> _Work item_
All lines below containing the string "agent" are to be copied.

━━━━━ Exercise materials

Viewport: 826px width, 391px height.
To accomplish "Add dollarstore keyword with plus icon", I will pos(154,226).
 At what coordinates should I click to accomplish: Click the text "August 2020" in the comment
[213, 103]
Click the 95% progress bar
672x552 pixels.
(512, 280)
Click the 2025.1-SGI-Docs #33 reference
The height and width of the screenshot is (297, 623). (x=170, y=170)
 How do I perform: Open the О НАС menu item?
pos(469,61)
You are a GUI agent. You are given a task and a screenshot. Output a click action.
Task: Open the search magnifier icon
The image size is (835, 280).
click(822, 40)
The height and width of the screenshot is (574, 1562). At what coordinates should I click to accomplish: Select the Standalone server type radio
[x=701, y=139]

━━━━━━━━━━
━━━━━ Exercise materials

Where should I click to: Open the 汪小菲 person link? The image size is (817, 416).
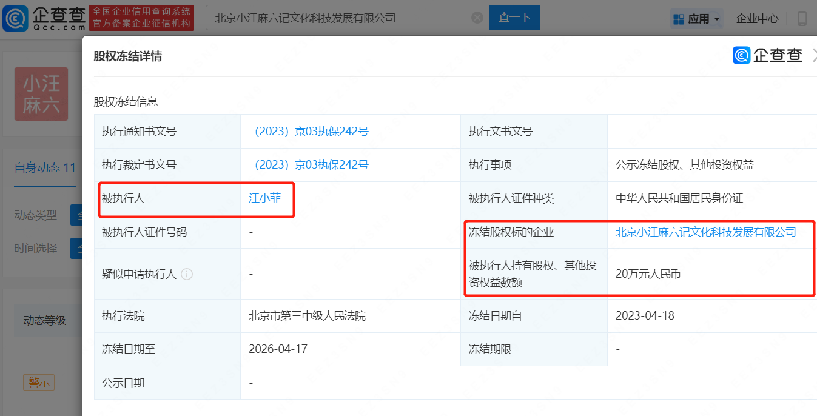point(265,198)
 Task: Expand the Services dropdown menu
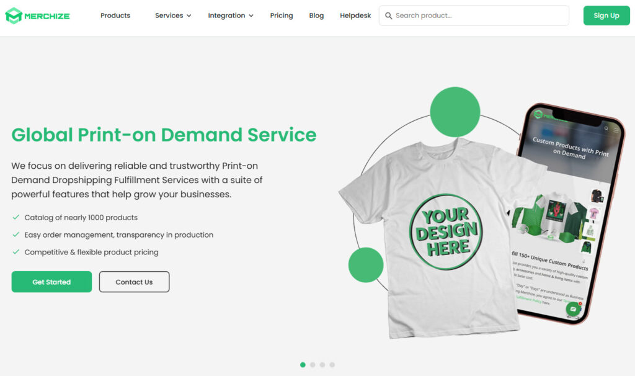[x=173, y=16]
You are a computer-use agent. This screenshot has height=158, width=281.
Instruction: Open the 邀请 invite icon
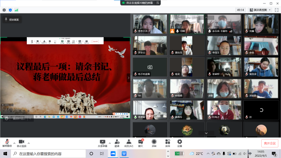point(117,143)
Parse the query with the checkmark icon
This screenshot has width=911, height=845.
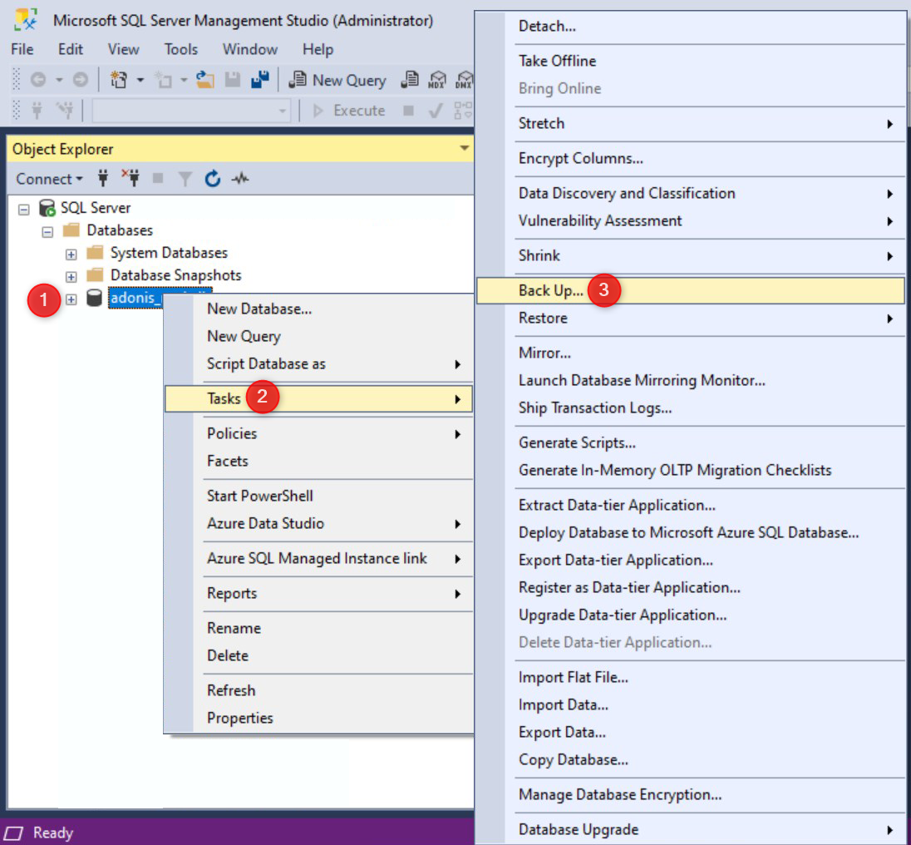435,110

━━━━━━━━━━
━━━━━ Exercise materials

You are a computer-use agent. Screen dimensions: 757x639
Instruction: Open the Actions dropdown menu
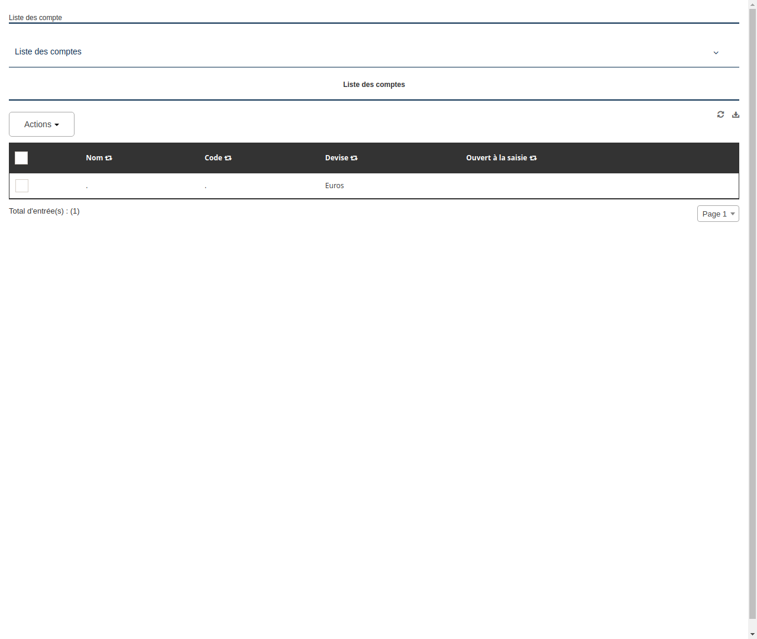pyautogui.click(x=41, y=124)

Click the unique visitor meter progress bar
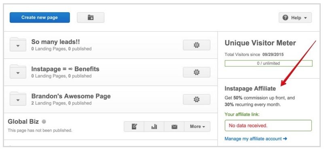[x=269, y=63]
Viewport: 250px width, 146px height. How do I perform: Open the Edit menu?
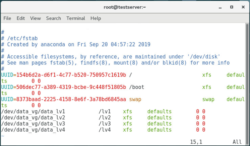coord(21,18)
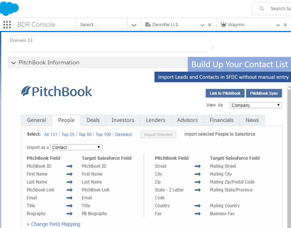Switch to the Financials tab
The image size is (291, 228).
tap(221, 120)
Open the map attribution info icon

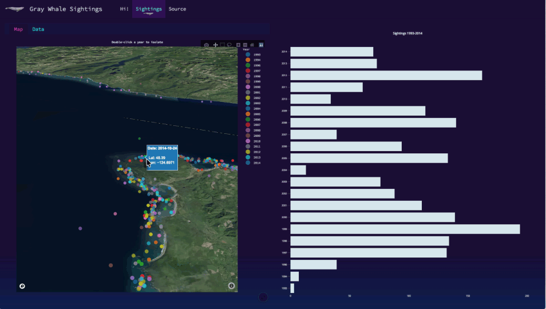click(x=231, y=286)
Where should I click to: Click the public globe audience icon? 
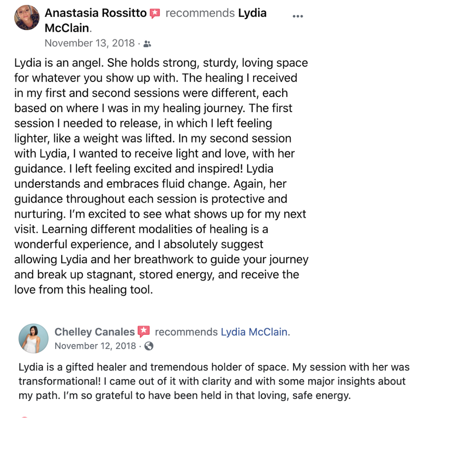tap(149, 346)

━━━━━━━━━━

> _Reply_
You are a GUI agent. You are given a task and a screenshot. Output a click action.
You are a computer-use agent. This screenshot has height=158, width=281.
You are a computer-use agent. Screen dimensions: 757x639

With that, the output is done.